Mr FitzPatrick arrived yesterday and after quickly changing in his room, emerged from the hotel wearing a green Ireland jersey and a green beret. He asked to be left alone and attempted to cover his face with a rainjacket. He was relaxing in the company of a number of others, including PJ Mara, the former government press secretary and adviser to ex-Taoiseach Charles Haughey.
The Irish Independent was quoted a price of €550 for a guest to book in at the Sheraton last night. It is the plushest hotel in the city. Mr FitzPatrick's accommodation is in stark contrast to hundreds of Ireland fans who were left high and dry after a campsite they had booked into unexpectedly closed for not having a proper licence.
The Poznan Football Fans Camp closed early on Saturday morning, leaving the fans scrambling to find other accommodation. And they don't yet know if they will be refunded the hundreds of euro they paid for the campsite.

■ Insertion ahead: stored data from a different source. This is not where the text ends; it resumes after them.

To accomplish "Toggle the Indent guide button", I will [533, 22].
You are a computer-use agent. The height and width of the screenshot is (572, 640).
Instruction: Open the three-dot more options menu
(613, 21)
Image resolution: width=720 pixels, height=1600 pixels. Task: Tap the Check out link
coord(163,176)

Garrett Mullan, from the Irish fans' embassy, said they had been contacted by a number of people affected by the closure. It is understood as many as 400 people were staying in the campsite, but it is not known exactly how many of them are Irish.
Tomas Burke (27) from Kilcock, Co Kildare, said he got a text at 3.30am on Saturday telling him the site had closed.

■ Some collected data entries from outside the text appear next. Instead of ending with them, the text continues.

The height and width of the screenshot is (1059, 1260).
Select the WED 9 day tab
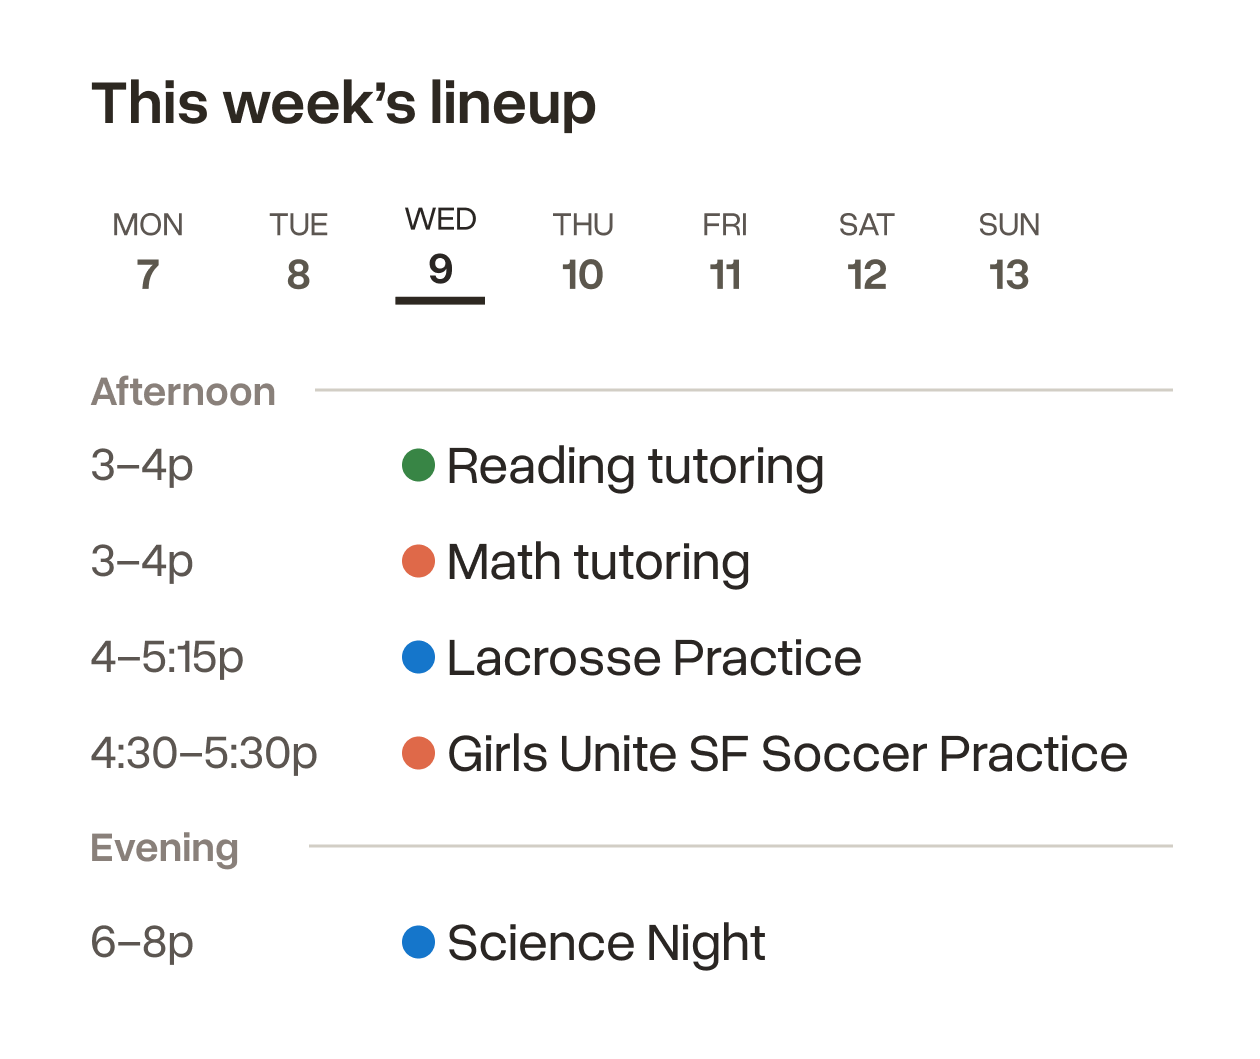[x=440, y=253]
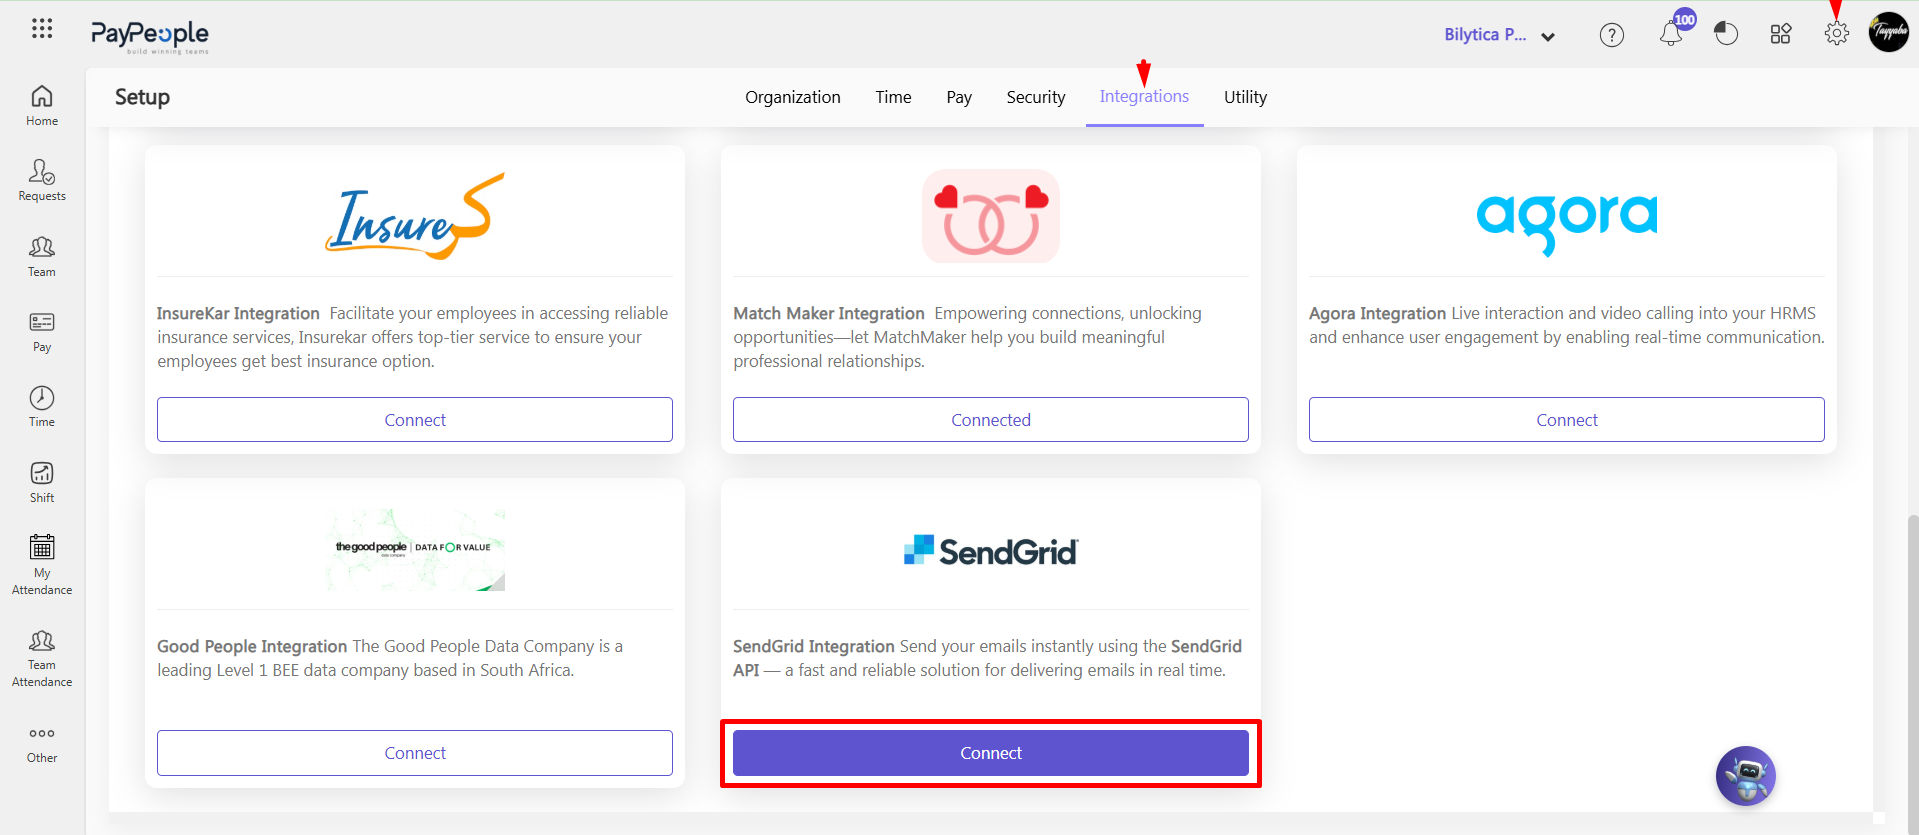This screenshot has width=1919, height=835.
Task: Open the apps grid menu icon
Action: pyautogui.click(x=42, y=29)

He and three other friends booked in to the campsite through online agency booking.com for 10 nights at a cost of around €2,000, and they are now unsure if they will get the €500 they each paid back.
"I got a text at 3.30 in the morning, that the place didn't exist, we're sorry about it," Mr Burke said.
"We lost 8,000 zloty between us, which is approximately €500 each. Booking.com said they were trying to refund us.
"There's four of us who were supposed to be staying there. So we raced around Poznan trying to get new accommodation, and we eventually got ourselves sorted.
"There was 400 people there, these guys arrived down and there was armed police there stopping you getting in."
Also left looking for somewhere else to stay were brothers Colin (36) and Alan (42) Foley, and their father Will (66) from Cork. They managed to stay on the site for a few hours before it was shut down by the authorities.
"The so-called campsite was really an industrial zone and the taxi driver dropped us off and asked if we were sure this was it," Colin said yesterday.
"We said 'yeah' but when we went in. It was scandalous. This was Friday night. There were these security guys. There was tents pitched on half the site and the other side was to be bulldozed with sand to allow tents but it didn't materialise. We got the head down, got about an hour's sleep and an outdoor shower.
"We met a couple from Dublin and we were drinking in the square later that evening with them and next thing they said they were closing the campsite.
"So we got in a taxi and flew down and there was a bulldozer coming in. They shut it down, I think they has no licence or something."
Someone working in the campsite then offered them a place in his apartment for 1,200 Polish zloty, or around €300, for two nights.
But they then discovered the apartment was 20km outside of Poznan and, when they looked in, it was covered in clothes. They have now found new accommodation in the city.
"We've to get on to booking.com to see if we can get our money back," said Colin.
The initial campsite was advertised as having an adjoining hotel, complete with spa, disco and bar -- but none of this had been built.
Alan Foley added. "There was no hotel -- one fella had to guard the outdoor shower while his wife washed." Another six fans from Co Donegal had to sleep on a concrete floor in an industrial estate.
In a statement the company, Hotelioni, blamed the closure of the site on a media campaign against it and what it described as "hostile treatment from the authorities".
Hotelioni has advised people who booked with booking.com to contact them with any queries.